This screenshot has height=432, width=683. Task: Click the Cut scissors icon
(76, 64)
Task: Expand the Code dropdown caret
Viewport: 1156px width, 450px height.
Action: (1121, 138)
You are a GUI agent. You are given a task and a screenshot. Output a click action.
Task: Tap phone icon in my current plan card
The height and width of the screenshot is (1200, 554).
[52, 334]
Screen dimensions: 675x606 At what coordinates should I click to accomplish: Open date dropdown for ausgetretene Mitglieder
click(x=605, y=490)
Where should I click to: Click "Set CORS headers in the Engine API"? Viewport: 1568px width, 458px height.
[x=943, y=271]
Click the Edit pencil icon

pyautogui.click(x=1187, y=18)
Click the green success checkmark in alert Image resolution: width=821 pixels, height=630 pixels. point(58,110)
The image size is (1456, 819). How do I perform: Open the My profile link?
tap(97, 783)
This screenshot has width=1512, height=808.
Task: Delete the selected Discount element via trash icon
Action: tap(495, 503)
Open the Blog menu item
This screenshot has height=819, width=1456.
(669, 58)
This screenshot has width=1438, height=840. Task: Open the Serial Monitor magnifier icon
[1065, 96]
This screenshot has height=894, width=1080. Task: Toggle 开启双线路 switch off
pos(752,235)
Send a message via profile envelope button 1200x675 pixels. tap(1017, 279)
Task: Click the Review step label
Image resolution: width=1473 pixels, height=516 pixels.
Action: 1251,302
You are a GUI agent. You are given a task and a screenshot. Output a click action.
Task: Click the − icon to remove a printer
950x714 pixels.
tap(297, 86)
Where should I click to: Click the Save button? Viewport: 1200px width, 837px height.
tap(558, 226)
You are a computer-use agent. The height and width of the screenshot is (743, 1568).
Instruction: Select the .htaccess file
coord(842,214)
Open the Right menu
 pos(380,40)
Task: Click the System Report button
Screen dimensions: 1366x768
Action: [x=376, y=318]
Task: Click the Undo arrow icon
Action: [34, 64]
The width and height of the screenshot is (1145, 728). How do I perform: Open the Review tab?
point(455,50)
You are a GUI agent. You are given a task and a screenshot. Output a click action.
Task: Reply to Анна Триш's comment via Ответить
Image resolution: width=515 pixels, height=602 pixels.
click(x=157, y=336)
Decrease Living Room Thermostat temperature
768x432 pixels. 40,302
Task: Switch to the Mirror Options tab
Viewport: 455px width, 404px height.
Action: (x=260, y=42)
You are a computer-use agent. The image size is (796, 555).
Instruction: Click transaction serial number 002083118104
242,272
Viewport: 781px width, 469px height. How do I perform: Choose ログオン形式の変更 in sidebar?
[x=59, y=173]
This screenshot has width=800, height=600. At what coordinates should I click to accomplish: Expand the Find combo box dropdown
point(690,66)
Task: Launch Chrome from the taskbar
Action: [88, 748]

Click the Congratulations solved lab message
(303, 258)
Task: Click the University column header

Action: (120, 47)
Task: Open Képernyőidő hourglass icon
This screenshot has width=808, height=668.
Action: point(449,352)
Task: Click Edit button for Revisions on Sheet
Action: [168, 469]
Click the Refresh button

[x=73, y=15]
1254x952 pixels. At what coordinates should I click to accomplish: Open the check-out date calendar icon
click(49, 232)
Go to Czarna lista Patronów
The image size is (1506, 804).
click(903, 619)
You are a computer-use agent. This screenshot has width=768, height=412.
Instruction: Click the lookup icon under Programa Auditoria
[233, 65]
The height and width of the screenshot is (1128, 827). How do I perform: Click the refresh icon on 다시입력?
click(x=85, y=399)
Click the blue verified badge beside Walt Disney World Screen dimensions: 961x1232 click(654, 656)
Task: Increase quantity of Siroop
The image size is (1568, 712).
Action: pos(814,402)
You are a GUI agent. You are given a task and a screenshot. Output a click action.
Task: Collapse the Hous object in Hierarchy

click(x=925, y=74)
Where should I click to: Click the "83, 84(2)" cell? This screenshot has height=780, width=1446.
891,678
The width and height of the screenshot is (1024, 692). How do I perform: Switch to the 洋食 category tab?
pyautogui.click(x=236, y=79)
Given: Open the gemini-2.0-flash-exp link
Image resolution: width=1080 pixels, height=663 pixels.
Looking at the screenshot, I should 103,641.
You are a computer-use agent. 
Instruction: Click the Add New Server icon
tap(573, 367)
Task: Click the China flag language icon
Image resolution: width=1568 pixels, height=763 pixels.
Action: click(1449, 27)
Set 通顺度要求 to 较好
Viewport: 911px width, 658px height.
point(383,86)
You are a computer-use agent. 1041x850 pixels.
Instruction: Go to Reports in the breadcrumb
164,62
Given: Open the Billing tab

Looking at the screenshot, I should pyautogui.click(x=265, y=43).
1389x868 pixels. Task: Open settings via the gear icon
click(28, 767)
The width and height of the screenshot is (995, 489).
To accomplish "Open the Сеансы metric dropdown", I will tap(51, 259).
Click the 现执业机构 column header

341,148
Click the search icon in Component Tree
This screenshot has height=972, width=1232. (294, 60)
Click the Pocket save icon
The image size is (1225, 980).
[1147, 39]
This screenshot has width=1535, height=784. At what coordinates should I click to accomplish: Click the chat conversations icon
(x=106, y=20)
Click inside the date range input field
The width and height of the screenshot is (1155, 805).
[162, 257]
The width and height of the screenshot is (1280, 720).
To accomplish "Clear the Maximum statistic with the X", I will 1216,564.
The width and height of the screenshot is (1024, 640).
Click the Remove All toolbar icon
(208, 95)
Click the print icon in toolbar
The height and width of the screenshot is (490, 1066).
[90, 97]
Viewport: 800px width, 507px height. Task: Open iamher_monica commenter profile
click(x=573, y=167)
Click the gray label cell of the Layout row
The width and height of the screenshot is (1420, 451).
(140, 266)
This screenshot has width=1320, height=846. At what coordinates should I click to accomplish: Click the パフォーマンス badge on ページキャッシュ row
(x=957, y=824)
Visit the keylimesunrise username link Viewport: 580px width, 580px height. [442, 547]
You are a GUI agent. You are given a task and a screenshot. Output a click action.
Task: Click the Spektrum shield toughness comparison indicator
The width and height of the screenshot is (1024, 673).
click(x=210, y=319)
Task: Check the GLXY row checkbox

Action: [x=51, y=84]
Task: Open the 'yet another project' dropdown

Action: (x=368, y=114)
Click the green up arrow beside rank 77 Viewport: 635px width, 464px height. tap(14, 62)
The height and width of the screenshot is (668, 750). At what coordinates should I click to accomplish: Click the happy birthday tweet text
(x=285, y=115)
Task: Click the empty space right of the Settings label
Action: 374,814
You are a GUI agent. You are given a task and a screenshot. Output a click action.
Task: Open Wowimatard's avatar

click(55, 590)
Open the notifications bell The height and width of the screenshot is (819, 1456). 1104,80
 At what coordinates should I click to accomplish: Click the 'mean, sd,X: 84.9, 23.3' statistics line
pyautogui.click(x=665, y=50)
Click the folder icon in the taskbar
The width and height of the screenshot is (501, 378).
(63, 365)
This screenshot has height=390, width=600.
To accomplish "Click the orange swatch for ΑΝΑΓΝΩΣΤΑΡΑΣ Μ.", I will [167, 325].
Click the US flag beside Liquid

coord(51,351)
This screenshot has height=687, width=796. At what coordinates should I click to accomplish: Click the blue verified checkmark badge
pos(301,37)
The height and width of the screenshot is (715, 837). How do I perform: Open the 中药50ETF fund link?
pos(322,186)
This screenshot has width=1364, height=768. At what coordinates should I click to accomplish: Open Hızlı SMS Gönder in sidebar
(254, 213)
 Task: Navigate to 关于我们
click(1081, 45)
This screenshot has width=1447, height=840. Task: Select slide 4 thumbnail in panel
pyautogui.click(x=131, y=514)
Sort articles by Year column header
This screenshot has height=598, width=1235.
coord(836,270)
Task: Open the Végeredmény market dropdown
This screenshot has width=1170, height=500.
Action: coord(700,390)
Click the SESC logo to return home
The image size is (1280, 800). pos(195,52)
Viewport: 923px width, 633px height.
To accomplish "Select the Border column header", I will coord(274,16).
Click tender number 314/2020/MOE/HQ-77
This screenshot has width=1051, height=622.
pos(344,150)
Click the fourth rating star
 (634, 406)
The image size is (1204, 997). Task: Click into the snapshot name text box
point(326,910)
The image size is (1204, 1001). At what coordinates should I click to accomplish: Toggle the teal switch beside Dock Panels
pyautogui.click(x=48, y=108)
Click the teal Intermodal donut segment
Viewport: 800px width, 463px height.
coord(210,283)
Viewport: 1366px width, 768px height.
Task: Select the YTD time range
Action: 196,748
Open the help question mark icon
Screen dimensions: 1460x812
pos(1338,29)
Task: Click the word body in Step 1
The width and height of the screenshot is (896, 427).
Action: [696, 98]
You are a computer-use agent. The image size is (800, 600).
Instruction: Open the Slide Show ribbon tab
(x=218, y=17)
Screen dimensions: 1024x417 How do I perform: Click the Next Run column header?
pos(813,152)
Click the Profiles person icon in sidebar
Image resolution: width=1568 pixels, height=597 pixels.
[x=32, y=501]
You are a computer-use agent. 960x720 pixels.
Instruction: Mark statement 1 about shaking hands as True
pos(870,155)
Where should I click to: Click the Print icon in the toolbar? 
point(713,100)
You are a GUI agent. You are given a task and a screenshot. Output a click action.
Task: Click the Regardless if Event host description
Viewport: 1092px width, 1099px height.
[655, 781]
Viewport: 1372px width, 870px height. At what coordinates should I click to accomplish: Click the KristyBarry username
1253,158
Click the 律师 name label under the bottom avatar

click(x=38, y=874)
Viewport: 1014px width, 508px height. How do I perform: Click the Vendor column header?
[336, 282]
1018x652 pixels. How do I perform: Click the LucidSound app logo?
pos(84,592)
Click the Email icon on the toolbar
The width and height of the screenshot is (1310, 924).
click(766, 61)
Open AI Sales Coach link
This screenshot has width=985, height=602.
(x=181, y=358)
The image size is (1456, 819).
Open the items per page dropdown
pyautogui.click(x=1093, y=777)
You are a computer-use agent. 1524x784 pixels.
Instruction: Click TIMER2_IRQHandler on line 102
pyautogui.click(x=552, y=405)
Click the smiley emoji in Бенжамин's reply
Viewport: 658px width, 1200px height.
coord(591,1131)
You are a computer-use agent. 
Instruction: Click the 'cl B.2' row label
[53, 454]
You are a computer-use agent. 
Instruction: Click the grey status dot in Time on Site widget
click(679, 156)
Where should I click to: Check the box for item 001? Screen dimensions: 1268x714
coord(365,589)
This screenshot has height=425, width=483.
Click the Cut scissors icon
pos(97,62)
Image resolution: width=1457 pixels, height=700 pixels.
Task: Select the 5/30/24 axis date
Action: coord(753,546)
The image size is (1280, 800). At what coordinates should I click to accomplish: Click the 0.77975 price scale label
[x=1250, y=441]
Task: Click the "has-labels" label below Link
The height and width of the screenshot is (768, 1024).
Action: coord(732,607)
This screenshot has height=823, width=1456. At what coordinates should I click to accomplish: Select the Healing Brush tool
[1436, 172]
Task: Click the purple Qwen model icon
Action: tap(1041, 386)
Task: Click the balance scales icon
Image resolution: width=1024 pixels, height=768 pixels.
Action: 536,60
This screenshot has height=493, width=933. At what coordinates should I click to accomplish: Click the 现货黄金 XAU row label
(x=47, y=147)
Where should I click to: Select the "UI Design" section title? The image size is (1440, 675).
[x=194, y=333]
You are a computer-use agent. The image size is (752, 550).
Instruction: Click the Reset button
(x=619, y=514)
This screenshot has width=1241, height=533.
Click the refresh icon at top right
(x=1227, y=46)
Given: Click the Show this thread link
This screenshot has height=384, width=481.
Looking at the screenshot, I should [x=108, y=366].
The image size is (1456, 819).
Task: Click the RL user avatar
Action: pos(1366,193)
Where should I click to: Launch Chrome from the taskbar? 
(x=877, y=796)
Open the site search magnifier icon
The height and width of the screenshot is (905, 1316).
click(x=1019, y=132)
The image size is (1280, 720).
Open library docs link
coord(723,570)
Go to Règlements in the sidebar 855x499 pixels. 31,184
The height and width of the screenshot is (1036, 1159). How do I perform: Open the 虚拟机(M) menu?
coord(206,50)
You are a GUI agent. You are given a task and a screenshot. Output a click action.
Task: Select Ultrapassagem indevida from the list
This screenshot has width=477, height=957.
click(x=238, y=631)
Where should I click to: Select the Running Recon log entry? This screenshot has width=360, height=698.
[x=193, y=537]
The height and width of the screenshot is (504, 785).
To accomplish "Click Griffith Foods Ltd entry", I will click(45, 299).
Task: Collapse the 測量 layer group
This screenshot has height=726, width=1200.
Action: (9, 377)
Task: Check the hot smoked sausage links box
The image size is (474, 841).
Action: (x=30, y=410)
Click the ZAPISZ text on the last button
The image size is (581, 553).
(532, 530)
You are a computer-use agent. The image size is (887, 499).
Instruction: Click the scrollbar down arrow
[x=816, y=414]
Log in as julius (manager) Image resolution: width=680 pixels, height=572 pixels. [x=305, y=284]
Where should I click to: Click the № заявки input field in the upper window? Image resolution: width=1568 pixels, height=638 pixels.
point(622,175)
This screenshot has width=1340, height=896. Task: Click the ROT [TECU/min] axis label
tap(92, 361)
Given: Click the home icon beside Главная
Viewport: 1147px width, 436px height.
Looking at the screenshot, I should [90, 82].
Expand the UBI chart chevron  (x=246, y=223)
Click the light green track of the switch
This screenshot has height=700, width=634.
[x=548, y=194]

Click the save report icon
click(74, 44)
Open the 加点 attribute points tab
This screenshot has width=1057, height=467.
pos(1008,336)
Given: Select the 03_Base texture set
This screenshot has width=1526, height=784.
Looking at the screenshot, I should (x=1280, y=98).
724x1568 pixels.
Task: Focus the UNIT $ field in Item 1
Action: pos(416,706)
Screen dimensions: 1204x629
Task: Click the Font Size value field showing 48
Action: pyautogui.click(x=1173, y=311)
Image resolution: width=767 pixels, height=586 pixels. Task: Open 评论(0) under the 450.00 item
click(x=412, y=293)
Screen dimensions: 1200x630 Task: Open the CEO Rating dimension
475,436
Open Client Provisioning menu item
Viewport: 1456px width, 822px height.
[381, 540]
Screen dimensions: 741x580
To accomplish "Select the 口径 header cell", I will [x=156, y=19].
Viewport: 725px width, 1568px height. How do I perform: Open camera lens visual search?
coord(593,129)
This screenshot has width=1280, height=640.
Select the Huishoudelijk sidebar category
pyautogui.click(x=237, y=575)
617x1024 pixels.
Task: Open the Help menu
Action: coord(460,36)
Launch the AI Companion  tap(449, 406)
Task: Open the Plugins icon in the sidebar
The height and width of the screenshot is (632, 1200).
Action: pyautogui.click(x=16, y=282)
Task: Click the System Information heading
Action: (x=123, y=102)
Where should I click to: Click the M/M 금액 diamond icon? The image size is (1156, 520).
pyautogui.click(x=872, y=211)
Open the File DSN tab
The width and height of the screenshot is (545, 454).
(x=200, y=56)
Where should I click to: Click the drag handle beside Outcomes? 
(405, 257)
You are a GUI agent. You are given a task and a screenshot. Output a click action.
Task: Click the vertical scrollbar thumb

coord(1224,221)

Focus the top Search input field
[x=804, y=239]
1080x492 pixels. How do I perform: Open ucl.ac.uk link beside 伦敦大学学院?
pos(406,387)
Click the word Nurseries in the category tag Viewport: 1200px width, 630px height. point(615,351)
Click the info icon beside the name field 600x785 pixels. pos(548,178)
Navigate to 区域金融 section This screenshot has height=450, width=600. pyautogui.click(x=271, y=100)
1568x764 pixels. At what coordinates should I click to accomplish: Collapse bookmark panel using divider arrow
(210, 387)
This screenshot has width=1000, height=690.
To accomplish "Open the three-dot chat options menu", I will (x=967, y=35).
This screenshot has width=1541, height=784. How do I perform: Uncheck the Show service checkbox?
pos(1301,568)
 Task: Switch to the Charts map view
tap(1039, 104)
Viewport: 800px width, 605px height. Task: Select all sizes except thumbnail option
━━━━━━━━━━━━━━━━━━━━
» DO THIS:
Convert the lines from the top through the line containing "click(x=605, y=490)" into a two-column CSV with the headers task and answer. Give one row per task, with its wording under task and its click position under answer, each in a single quoted field with line breaks replaced by spaces.

» THE OUTPUT:
task,answer
"This screenshot has height=432, width=683. Task: Click the Cut scissors icon","(76, 64)"
"Task: Expand the Code dropdown caret Viewport: 1156px width, 450px height.","Action: (1121, 138)"
"You are a GUI agent. You are given a task and a screenshot. Output a click action. Task: Tap phone icon in my current plan card The height and width of the screenshot is (1200, 554).","[52, 334]"
"Screen dimensions: 675x606 At what coordinates should I click to accomplish: Open date dropdown for ausgetretene Mitglieder","click(x=605, y=490)"